İyi kalpli çoban yılana çok acımış, onu çoukların elinden kurtarıp bir derenin
kenarına bırakmış. O sırada yılan dile gelmiş
-“Ey insanoğlu. Sen benim hayatımı kurtardın. Ben yılanlar
padişahının oğluyum. Dile benden ne dilersin?” demiş. Çoban:
-“Sağlığınızı dilerim.” diye cevap vermiş. Yılan:
- “Sen çok iyi kalpli bir insana benziyorsun. Şimdi seni
babamın yanına götüreceğim. O da sana (dile benden ne dilersin?) diye sorarsa,
sihirli sofrayı iste. Bu sofra öyle bir sofradır ki, “açıl susam açıl, türlü
yemekler saçıl” deyince, üstü türlü türlü yemeklerle dolup taşar. Yemekleri bir
ordu yese eksilmez. “Kapan susam kapan” deyince de bütün yemekler yok olurlar.”
demiş.
Çoban sürüsünü köpeğine teslim edip yılanla beraber yola
koyulmuş. Az gitmişler, uz gitmişler. Azı çoğu Allah bilir. Gide gide yılanlar
padişahının sarayına varmışlar. Sarayın kapısında öyle kocaman iki yılan nöbet
tutuyormuş ki , çobanın korkudan az kalsın kalbi duracakmış. Neyse ki yılanlar,
yılan padişahının oğlunu çobanın yanında görmüşler de ona birşey yapmamışlar,
saygı ile eğilip yol vermişler.
Sarayın içi çok büyükmüş. Tam karşıda üstü elmaslarla,
incilerle süslü altın bir taht varmış. Tahtta, belden aşağısı yılan, belden
yukarısı insan olan yılanlar padişahı oturuyormuş. Etrafında da bir sürü yılan ona hizmet
ediyorlarmış. Yılanlar padişahı oğlunu görünce:
-“Nerede kaldın sevgili oğlum? Başına bir şey geldi diye çok
korktum.” diye sormuş.
Padişahın oğlu:
-“Başıma gelenleri hiç sorma babacığım. Beni az kalsın
öldüreceklerdi. Hayatımı bu iyi kalpli çobana borçluyum.” demiş ve olanları bir bir anlatmış.

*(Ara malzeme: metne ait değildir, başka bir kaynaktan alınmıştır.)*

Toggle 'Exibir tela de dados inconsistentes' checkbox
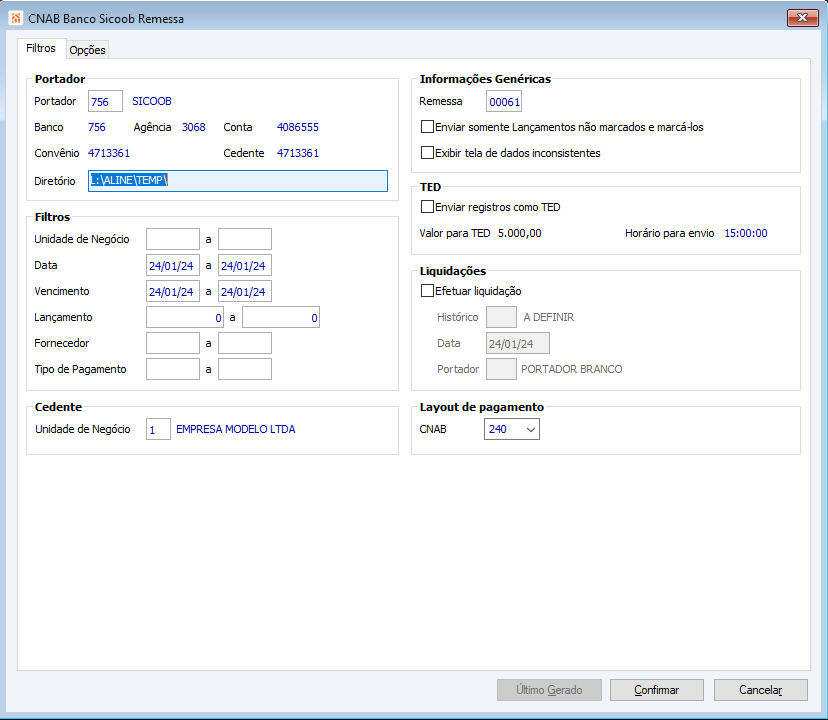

Yılanlar padişahı önce çobana teşekkür etmiş, sonra da:
-“Sen benim oğlumun hayatını kurtardın. Dile benden ne
dilersin?” diye sormuş. Çoban:
-“Sağlığınızı dilerim .” demiş. Padişah:
-“Olmaz öyle şey. Bir şey dile, ne dilersen sana onu
vereceğim.” diye ısrar etmiş. Çoban da:
-“Öyle ise sihirli sofrayı isterim.” demiş.

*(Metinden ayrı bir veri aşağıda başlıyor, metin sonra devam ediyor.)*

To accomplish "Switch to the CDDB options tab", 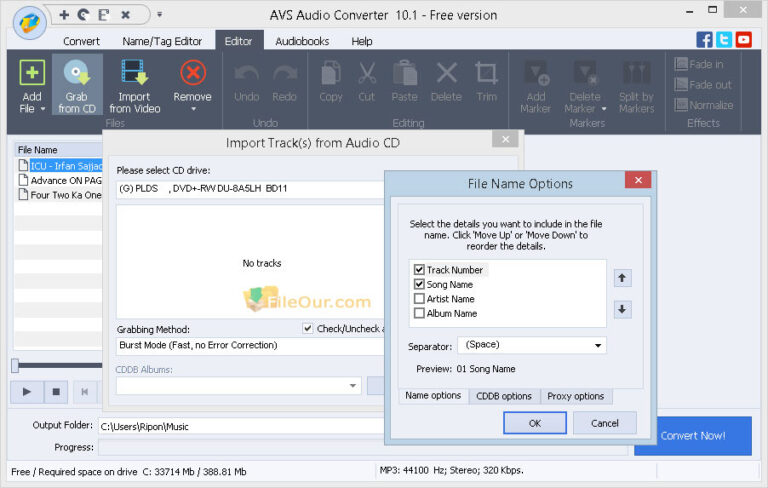I will tap(504, 396).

Yılanlar padişahı acı acı gülmüş ve:
-“Ey insanoğlu, sen bunu bilmezdin. Sana bunu birisi
öğretmiş olmalı. Banden öyle birşey istedin ki, söz vermeseydim canımı verir,
sofrayı vermezdim. Ama bir kere söz verdim. Al götür hayrını gör.” deyip
sofrayı vermiş.
Çoban teşekkür edip sürüsünün yanına dönmüş. Meğer köpek
sürüye öyle güzel bakmış, öyle güzel bakmış ki bu arada sürünün en akıllısı mor
koyun bile çobanın yokluğunu fark edememiş.
Çoban eve biraz geç dönünce, bakmış ihtiyar anacığı aç
bîlaç, iki gözü iki çeşme ağlayıp durmuyor mu? Yaşlı kadın oğluna:
-“Aman oğlum nerelerde kaldın? Kurda kuşa yem oldun diye çok
korktum.” demiş.
Çoban başından geçenleri anlatıp, sonra da sofrayı çıkarmış.
-“Açıl susam açıl, türlü yemekler saçıl” demiş. Der demez
bir de bakmışlar sofra yemeklerle öyle dolup taşmış, öyle dolup taşmış ki,
çoban da anası da bu yaşa gelmiş geleli ne böyle bir sofra görmüşler, ne de
göreni duymuşlar. Her türlü tatlıdan tutun da, çeşit çeşit meyveler, çorbalar,
börekler, pilavlar, kızartmalar varmış. Önce bir güzel karınlarını doyurmuşlar.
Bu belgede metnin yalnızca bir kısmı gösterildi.